§ Extracted records:
★ ★ ★
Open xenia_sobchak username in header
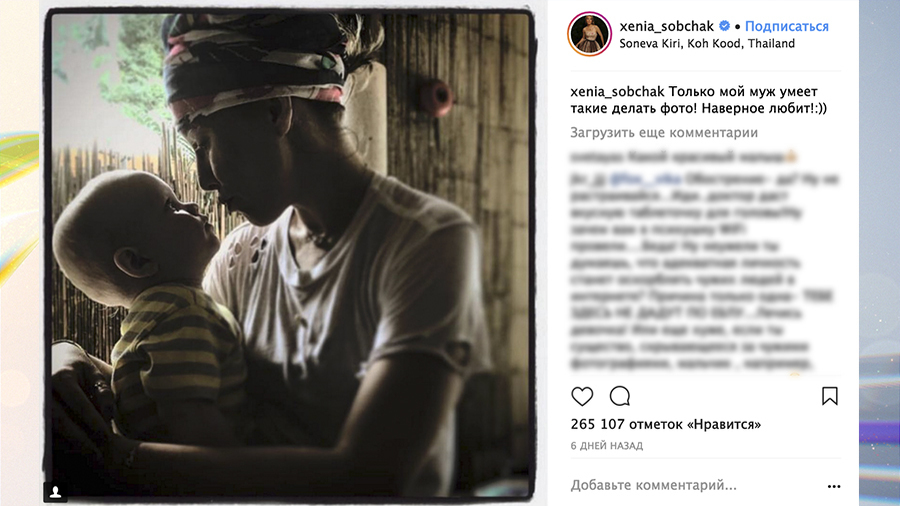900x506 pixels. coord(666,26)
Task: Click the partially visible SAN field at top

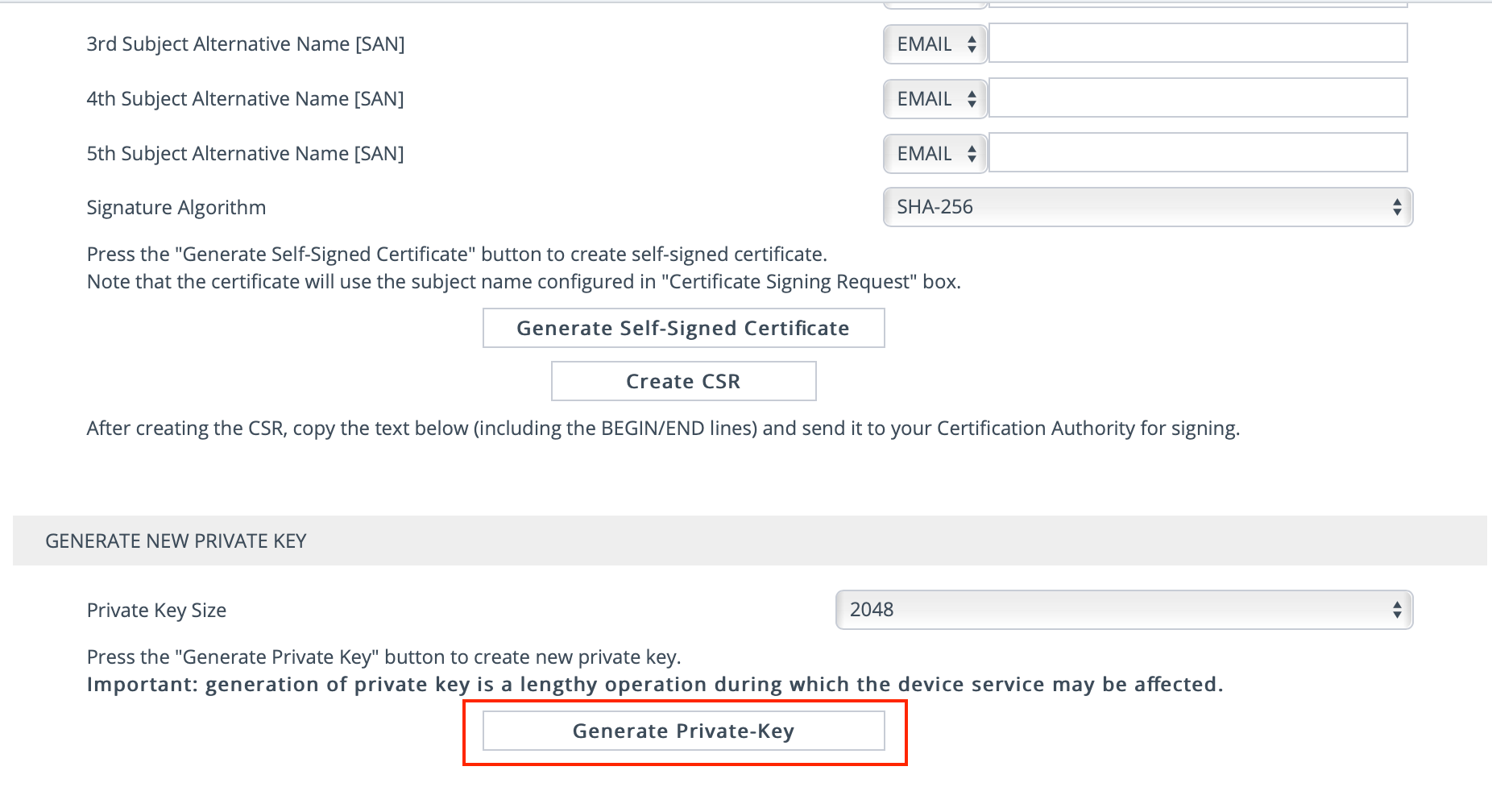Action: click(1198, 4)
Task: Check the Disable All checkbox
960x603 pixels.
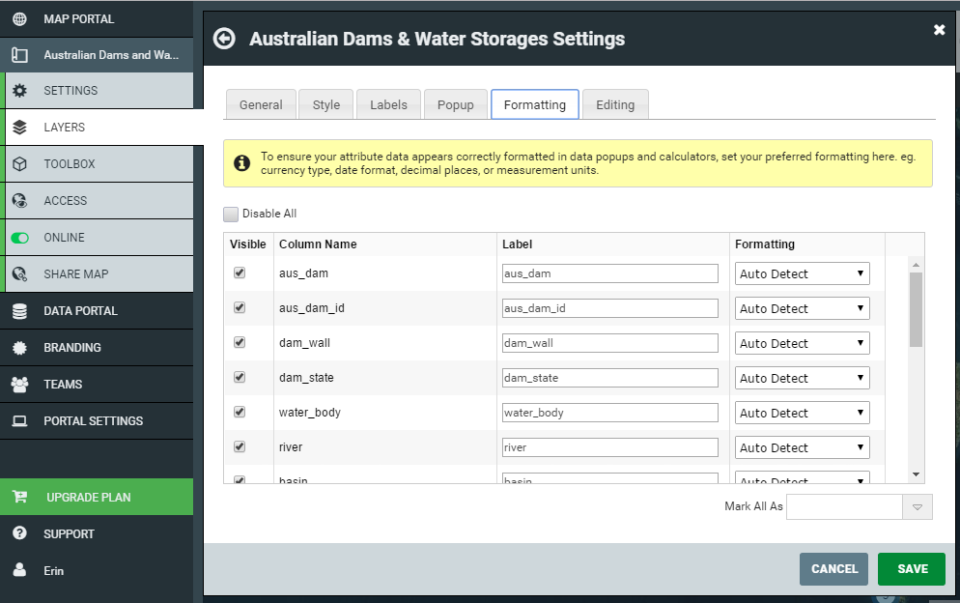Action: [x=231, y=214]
★ ★ ★
§ TASK TO COMPLETE: The pictures stay out; copy the rest of the data word for word.

§ SOLUTION FOR THIS TASK:
Open xenia_sobchak username in header
900x506 pixels. coord(666,26)
Task: Click the partially visible SAN field at top

Action: click(1198, 4)
Task: Check the Disable All checkbox
960x603 pixels.
Action: [x=231, y=214]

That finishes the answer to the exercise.